▸ **Excerpt to read**
::::::::::
Pattern 1: Comparing Two Algorithms on a Single Benchmark

To see all the benchmark functions, click here.

from evobench.algorithms import PSO, ABC
from evobench.benchmarks import rosenbrock
from evobench.tools.experiment_engine import run_automated_experiment

config = {
    "dimensions": 5,
    "population_size": 30,
    "max_iterations": 50,
    "independent_runs": 10,
    "benchmarks": [
        {
            "name": "Rosenbrock",
            "func": rosenbrock,
            "bounds": [[-10, 10]] * 5
        }
    ],
    "algorithms": [
        {"name": "PSO", "class": PSO, "params": {}},
        {"name": "ABC", "class": ABC, "params": {}}
    ]
}

run_automated_experiment(config)

Pattern 2: Parameter Sensitivity Analysis

# Test how PSO performance varies with inertia weight
inertia_weights = [0.5, 0.7, 0.9]

for w in inertia_weights:
    config = {
        "dimensions": 10,
        "population_size": 50,
        "max_iterations": 100,
        "independent_runs": 15,
        "benchmarks": [...],
        "algorithms": [
            {
                "name": f"PSO (w={w})",
                "class": PSO,
                "params": {"inertia_weight": w}
            }
        ]
    }
    run_automated_experiment(config, output_file=f"pso_sensitivity_w{w}.json")
::::::::::
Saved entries
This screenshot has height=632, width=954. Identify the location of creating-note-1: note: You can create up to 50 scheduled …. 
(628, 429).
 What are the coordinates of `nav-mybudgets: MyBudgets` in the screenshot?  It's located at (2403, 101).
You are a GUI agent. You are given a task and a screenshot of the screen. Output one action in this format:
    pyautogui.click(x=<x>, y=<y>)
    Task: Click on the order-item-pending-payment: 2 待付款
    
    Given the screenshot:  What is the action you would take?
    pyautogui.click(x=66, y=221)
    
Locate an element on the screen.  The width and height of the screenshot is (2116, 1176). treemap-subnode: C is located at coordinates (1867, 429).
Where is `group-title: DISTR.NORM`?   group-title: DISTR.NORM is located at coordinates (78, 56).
::::::::::
▸ **Work instructions**
1 - Answer these questions about the benchmarking excerpt:
(a) Which benchmark function does Pattern 1 import?
(b) Which inertia weight values does Pattern 2 test?
(c) How many independent runs does the Pattern 2 configuration specify?
2 - Lay out the records as a JSON list of strings, one per line with blank lines left out, from the line with "What are the" up to and including the last line of the records.
The records have no connection to the benchmarking excerpt.

▸ **Completed exercise**
1 -
(a) rosenbrock
(b) 0.5, 0.7, and 0.9
(c) 15

2 -
[
  " What are the coordinates of `nav-mybudgets: MyBudgets` in the screenshot?  It's located at (2403, 101).",
  "You are a GUI agent. You are given a task and a screenshot of the screen. Output one action in this format:",
  "    pyautogui.click(x=<x>, y=<y>)",
  "    Task: Click on the order-item-pending-payment: 2 待付款",
  "    Given the screenshot:  What is the action you would take?",
  "    pyautogui.click(x=66, y=221)",
  "Locate an element on the screen.  The width and height of the screenshot is (2116, 1176). treemap-subnode: C is located at coordinates (1867, 429).",
  "Where is `group-title: DISTR.NORM`?   group-title: DISTR.NORM is located at coordinates (78, 56)."
]